President Obama, fresh from dodging Jonathan Karl’s question about whether Mitt Romney was right in deeming Russia our number one geopolitical (Obama said “the number one national security threat to the United States” is a terrorist attack in this country, but that’s not a geopolitical threat), unloaded more fuzzy thinking on a group of students in Belgium. Obama declared:

This is not another Cold War that we’re entering into. After all, unlike the Soviet Union, Russia leads no block of nations, no global ideology.

It’s true that Russia does not lead a block of nations yet. It’s also true that Russia spearheads no global ideology. But Russia spearheaded none in the 1970s and 1980s either. By then, Soviet leaders had ceased to take Communist ideology seriously, and those around the globe who took that ideology seriously did not look to the Soviet Union for inspiration.

Moreover, “blocks of nations” and “global ideology” were just Cold War window dressing. At the end of the day, the Cold War was a clash between the U.S. and the Soviet Union in which, without directly fighting each other militarily, both sides tried aggressively to maximize their geopolitical influence (the U.S. mostly for good; the Soviet Union entirely for ill).

An important distinction between the Cold War and what we now see is that this time around the United States does not seem intent on maximizing its global influence. Rather, we are ceding it in important places like Afghanistan, Syria, and Egypt.

In any event, the current crisis need not be a new Cold War in order for Obama to be screwing things up to the serious detriment of the U.S., the Free World, and the world that would like to be free.

Obama also told his Belgian audience:

Russia’s leadership is challenging truths that only a few weeks ago seemed self-evident – that in the 21st century, the borders of Europe cannot be redrawn with force; that international law matters; that people and nations can make their own decisions about their future.

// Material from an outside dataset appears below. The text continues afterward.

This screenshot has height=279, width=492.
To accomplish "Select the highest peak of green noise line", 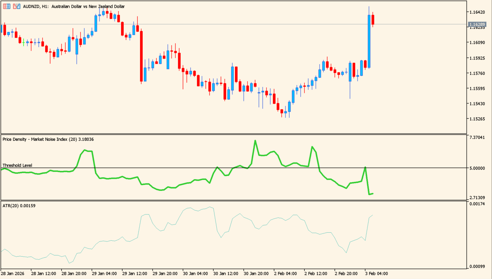I will pos(255,141).
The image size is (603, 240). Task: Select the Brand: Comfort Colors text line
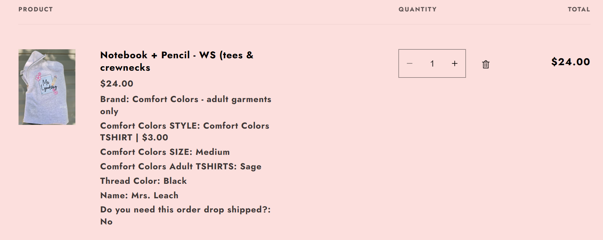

This strikes me as delusional. Actually, it is evident that the borders of Europe can be redrawn with force. Indeed, that’s the usual way for borders to be redrawn. One nation seizes the territory it wants and, if it’s successful, eventually the border is redrawn to reflect reality. Was Obama hanging out with his choom gang when they were teaching modern world history?

As for international law, yes it matters. But it won’t always (indeed, won’t usually) prevent the annexation of territory unless those who want to uphold international law are willing to fight the aggressor. This too is evident.

Finally, people and nations can make their own decision about their future, but people and nations can also take that right away. Again, it comes down to what those who want to uphold the norm of self-determination are prepared to do.

Obama is not prepared, so far at least, even to supply weapons to Ukraine. He has been similarly unprepared in Syria.

A stable, just, and ultimately peaceful international order requires forcefulness of deed, not wishful, ahistorical assertions about what is “self-evident.”